Mit dem FORBES-NEWSLETTER bekommen sie regelmässig die spannendsten Artikel sowie Eventankündigungen direkt in Ihr E-mail-Postfach geliefert.
Islands günstige Strompreise locken Bitcoin-Miner aus aller Welt.
Es war Anfang Januar 2018, als der Kurs der Kryptowährung Bitcoin begann, abzustürzen. Es dauerte nicht lang, bis Philip Salter mit Mails und Anrufen überflutet wurde: Freunde, Bekannte und Unbekannte wurden panisch, sie wollten wissen, was da gerade mit ihrem Geld passierte. Auf dem Computerbildschirm nur rote Zahlen, der Kurs stürzte und stürzte, die Bitcoin-Welt war am Rande der Verzweiflung. Salters Rat war simpel: Er riet den Leuten, die spontanen, teils massiven Kurssprünge auszuhalten. „Einfach ruhig bleiben, durchatmen und nicht immer auf den Computer starren. Wer Bitcoins besitzt, sollte diese einfach mal unbeachtet liegen lassen und sich nicht von den Marktschwankungen irritieren lassen“, so der 25-Jährige, der sich plötzlich wie ein Anlageberater für die Kryptowährung fühlte.
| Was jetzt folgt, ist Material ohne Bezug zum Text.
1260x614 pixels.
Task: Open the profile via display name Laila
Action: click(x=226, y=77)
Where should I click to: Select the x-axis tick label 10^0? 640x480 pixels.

Der Münchner ist Head of Operations von Genesis Mining. Was das genau bedeutet? „Ich regle den Betrieb des Datencenters“, so Salter. Das Unternehmen ist einer der grössten Bitcoin-Miner weltweit, nach eigenen Angaben hat es knapp zwei Millionen Kunden. CEO ist der ebenfalls aus Bayern stammende Marco Streng, das Unternehmen ist in Hongkong gelistet. Genesis Mining bietet Rechenkapazitäten an, um Kryptoanlagen wie Bitcoin zu schürfen. Die erste Farm gründete das Unternehmen 2014 in Bosnien, in Island gehörte es 2015 zu den ersten ausländischen Betrieben, die dort ein Business aufbauten, seit Anfang 2017 sind sie hier nun in Betrieb. Das Equipment damals sei „noch unerhört schlecht“ gewesen, „heute entspricht es dem Standard“, sagt Salter, der seit 2014 bei Genesis Mining arbeitet.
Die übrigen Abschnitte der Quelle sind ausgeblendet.